大谷:プロジェクトはどのようにスタートしたのでしょうか?

川崎:2018年の12月頃から社内メンバーをつのり、200人くらいでパイロットプロジェクトを始め、好評を博しました。とはいえ、最初は純粋にツールとしての使い勝手を知りたかったので、そういうのに慣れたメンバーを選んだというのも大きいです。

大谷:実際にどんな反応だったのでしょうか?

川崎:アンケートをとってみたのですが、たとえばコミュニケーション量に関しては増えたと答えた人が多く、特に他拠点のメンバーや上司とのなにげないやりとりが増えたという答えが返ってきました。

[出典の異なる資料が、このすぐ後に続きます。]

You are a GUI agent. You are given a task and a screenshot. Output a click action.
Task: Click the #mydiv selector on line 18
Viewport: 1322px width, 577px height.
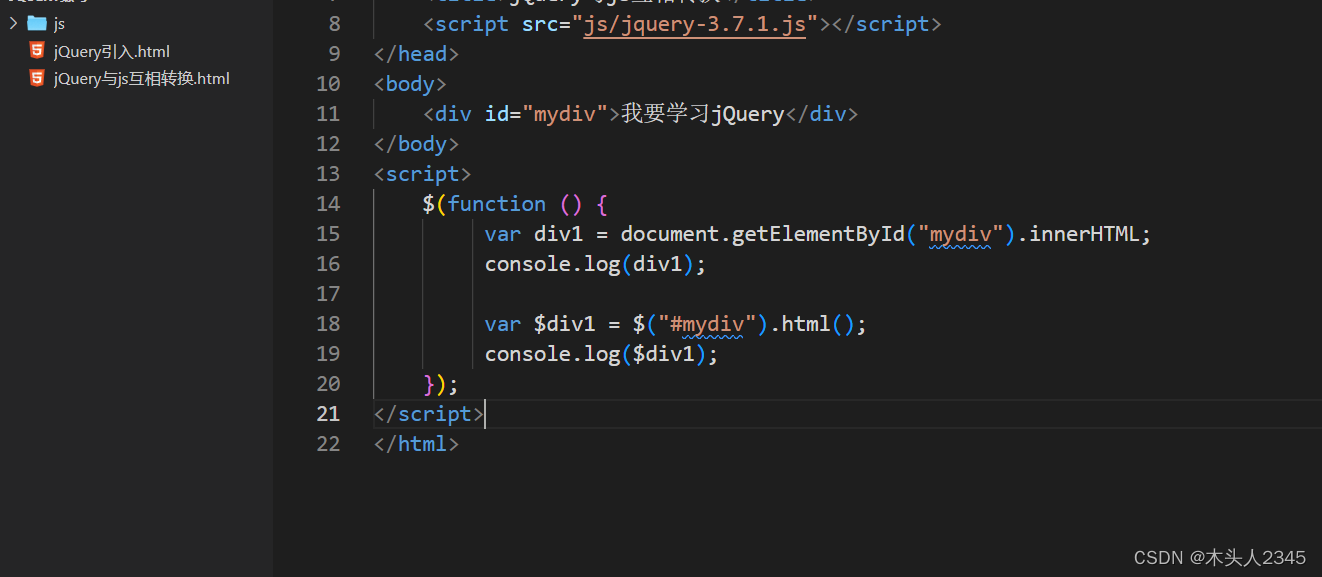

僕が気に入ったのは、「『あとでいいかな…』と思っていたことをいま聞けた」というコメントですね。「あとでいいか…」というのは忘れられることも多いので、今までまさにカットされていたコミュニケーションだと思うんです。

大谷:まさに先ほど話していた「温度」ですね。

川崎:実際、フリーコメントで分析すると、「チャンネル」「拠点」「メンバー」「気軽」などが出てきます。拠点が離れると、まさにコミュニケーションが冷めるのですが、それをまとめる力がチャンネルにはあるという分析結果です。細切れの時間で働いているメンバーもいるし、朝来る人も、夕方来る人もいるオフィスで、Slackで共通の話題を持てるからこそ、コミュニケーションも円滑になります。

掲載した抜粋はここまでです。